[begin Listing]
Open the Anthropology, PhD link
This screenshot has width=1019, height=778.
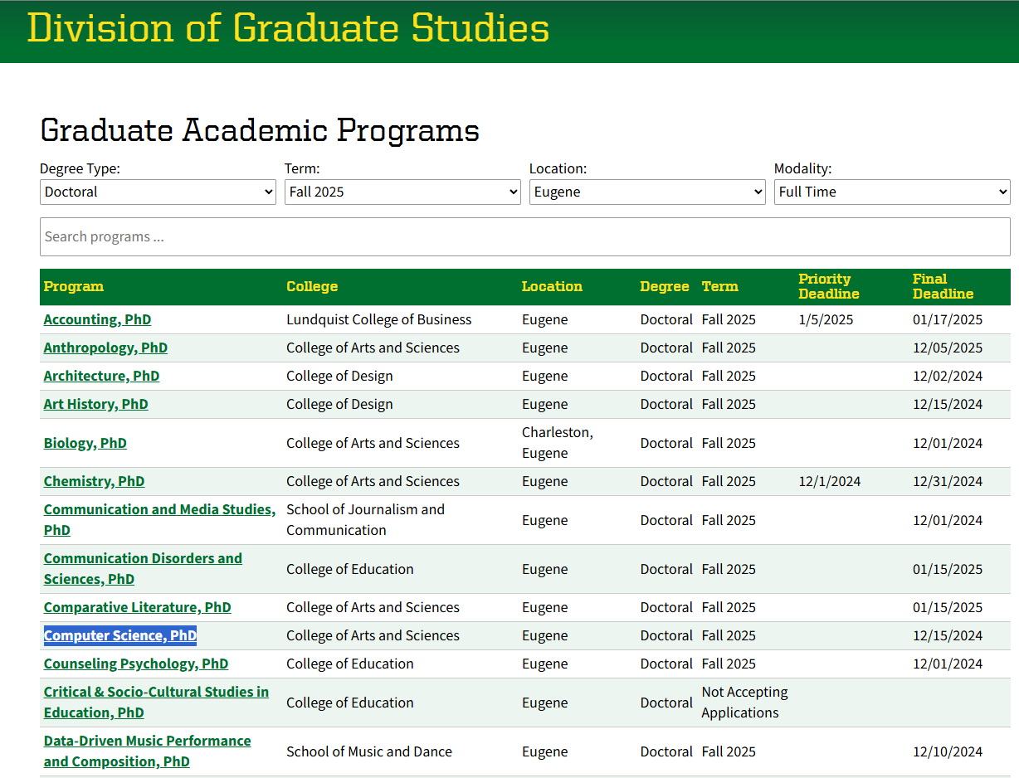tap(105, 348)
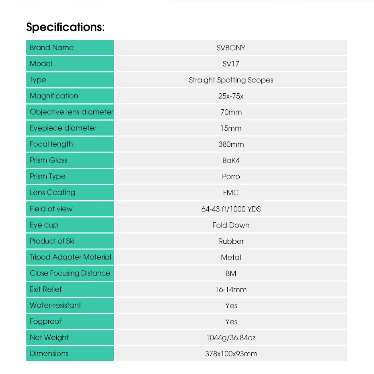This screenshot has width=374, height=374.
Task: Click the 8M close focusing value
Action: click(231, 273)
[end Listing]
[begin Listing]
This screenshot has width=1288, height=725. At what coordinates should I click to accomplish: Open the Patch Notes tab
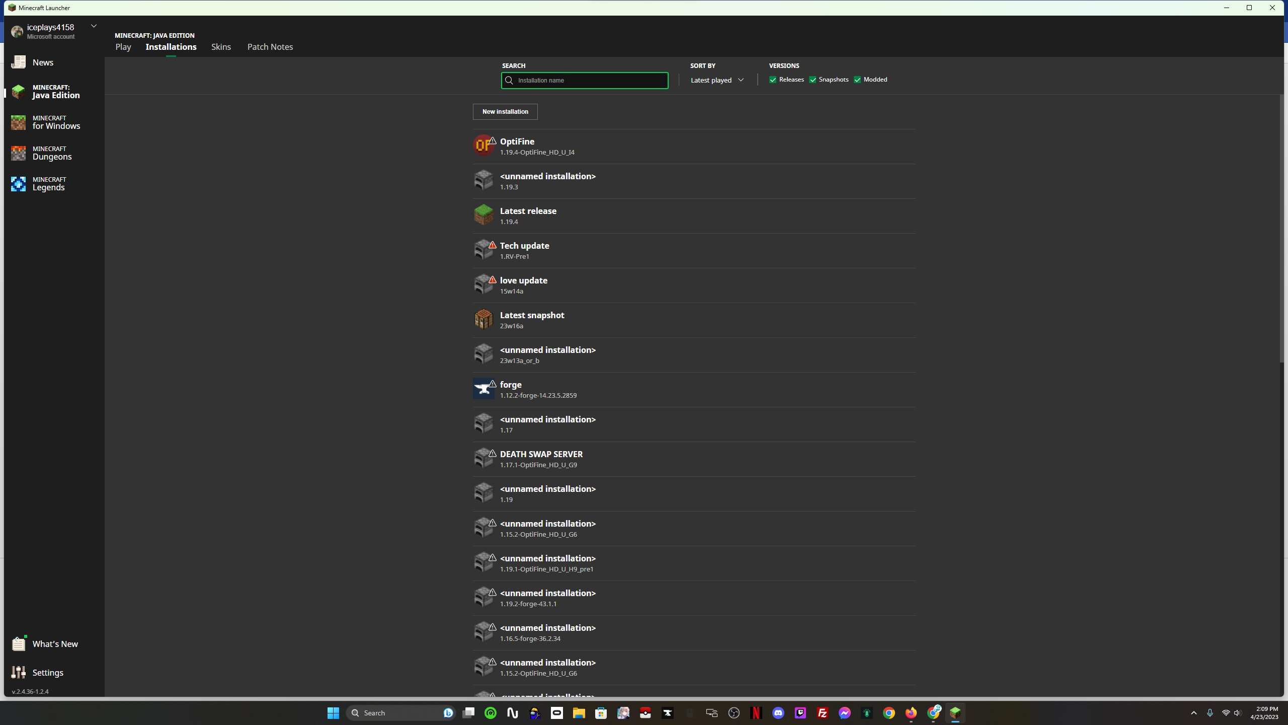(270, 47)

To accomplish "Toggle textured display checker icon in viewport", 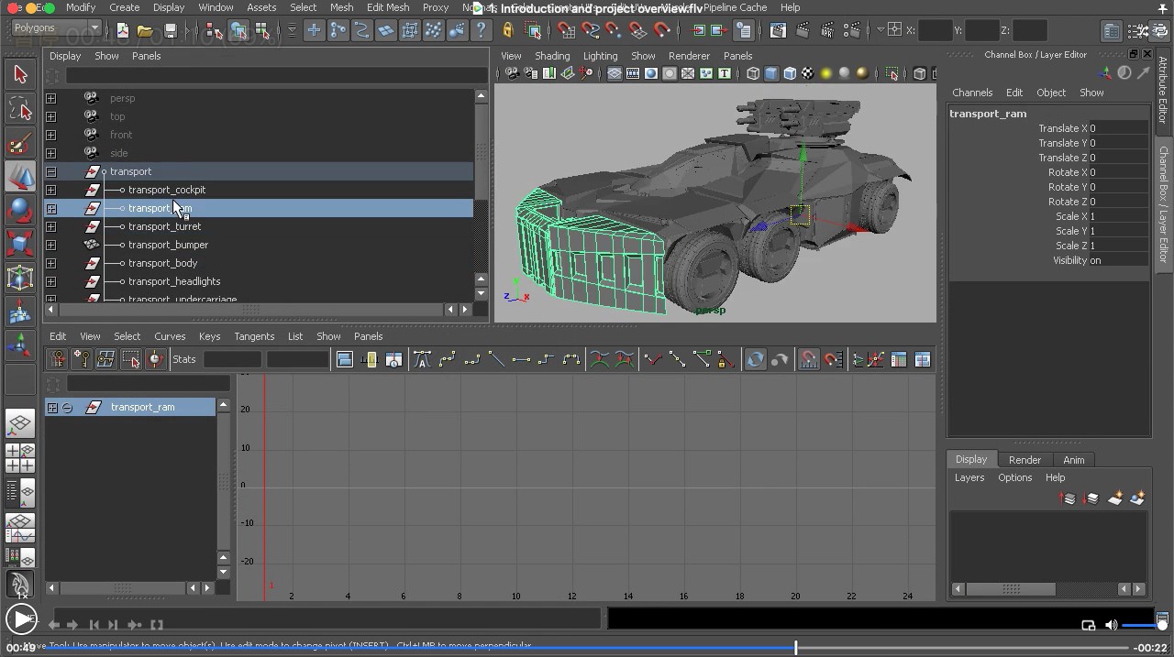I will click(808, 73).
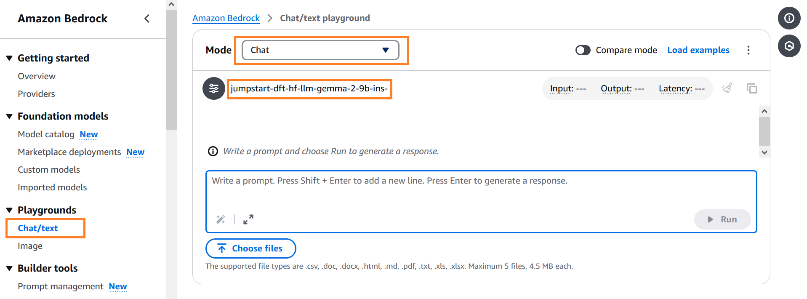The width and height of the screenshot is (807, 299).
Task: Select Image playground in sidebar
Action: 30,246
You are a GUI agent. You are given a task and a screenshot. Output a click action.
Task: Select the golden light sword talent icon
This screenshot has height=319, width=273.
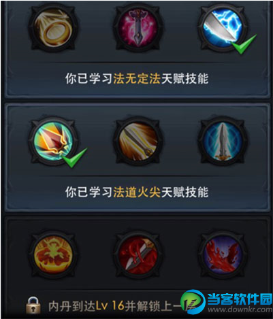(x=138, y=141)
[end Listing]
- _Brief_: Copy the lines from the one containing "You are a GUI" through the one containing "(x=138, y=141)", putting "silver" in place of "golden" and keeping everything else the same. Leave out the pictures.

- _Full answer_:
You are a GUI agent. You are given a task and a screenshot. Output a click action.
Task: Select the silver light sword talent icon
This screenshot has height=319, width=273.
(x=138, y=141)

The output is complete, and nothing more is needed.